*Description of the task*
Write out exactly, with no other output, the lines below from the one that contains "Click the insert link icon" through the end.

*Task inputs*
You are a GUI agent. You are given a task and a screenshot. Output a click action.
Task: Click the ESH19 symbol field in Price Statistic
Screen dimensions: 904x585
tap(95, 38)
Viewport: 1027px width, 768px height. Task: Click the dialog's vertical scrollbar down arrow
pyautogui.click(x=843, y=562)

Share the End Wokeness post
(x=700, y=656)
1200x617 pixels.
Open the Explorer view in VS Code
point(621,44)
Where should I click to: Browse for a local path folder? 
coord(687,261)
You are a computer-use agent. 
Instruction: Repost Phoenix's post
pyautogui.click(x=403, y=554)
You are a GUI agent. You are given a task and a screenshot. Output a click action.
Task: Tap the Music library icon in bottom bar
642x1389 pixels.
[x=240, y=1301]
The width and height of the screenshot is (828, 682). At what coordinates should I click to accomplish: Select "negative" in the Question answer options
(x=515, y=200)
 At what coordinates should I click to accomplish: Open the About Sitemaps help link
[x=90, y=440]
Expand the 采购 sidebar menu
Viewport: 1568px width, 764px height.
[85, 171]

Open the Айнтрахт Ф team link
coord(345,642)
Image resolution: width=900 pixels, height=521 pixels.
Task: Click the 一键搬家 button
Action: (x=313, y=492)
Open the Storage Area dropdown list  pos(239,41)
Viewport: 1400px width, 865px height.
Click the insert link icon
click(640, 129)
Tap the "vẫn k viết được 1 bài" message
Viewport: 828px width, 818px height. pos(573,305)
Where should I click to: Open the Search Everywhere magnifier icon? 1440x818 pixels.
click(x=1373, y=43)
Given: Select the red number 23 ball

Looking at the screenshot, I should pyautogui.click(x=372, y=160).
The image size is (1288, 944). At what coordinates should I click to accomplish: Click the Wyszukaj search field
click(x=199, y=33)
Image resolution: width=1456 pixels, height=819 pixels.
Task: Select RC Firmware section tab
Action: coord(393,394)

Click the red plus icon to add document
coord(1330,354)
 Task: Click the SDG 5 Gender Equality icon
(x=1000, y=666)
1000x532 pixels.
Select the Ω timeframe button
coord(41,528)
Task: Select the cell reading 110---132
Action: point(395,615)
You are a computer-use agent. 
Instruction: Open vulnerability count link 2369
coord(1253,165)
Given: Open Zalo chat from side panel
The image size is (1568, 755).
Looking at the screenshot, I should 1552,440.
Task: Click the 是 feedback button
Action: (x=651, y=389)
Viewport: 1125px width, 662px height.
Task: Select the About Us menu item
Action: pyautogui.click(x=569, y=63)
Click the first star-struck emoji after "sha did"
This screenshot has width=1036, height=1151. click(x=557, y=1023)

*Exercise result*
Click the insert link icon
click(640, 129)
Tap the "vẫn k viết được 1 bài" message
Viewport: 828px width, 818px height. pos(573,305)
Where should I click to: Open the Search Everywhere magnifier icon? 1440x818 pixels.
click(x=1373, y=43)
Given: Select the red number 23 ball

Looking at the screenshot, I should pyautogui.click(x=372, y=160).
The image size is (1288, 944). At what coordinates should I click to accomplish: Click the Wyszukaj search field
click(x=199, y=33)
Image resolution: width=1456 pixels, height=819 pixels.
Task: Select RC Firmware section tab
Action: coord(393,394)

Click the red plus icon to add document
coord(1330,354)
 Task: Click the SDG 5 Gender Equality icon
(x=1000, y=666)
1000x532 pixels.
Select the Ω timeframe button
coord(41,528)
Task: Select the cell reading 110---132
Action: point(395,615)
You are a computer-use agent. 
Instruction: Open vulnerability count link 2369
coord(1253,165)
Given: Open Zalo chat from side panel
The image size is (1568, 755).
Looking at the screenshot, I should 1552,440.
Task: Click the 是 feedback button
Action: (x=651, y=389)
Viewport: 1125px width, 662px height.
Task: Select the About Us menu item
Action: pyautogui.click(x=569, y=63)
Click the first star-struck emoji after "sha did"
This screenshot has width=1036, height=1151. click(x=557, y=1023)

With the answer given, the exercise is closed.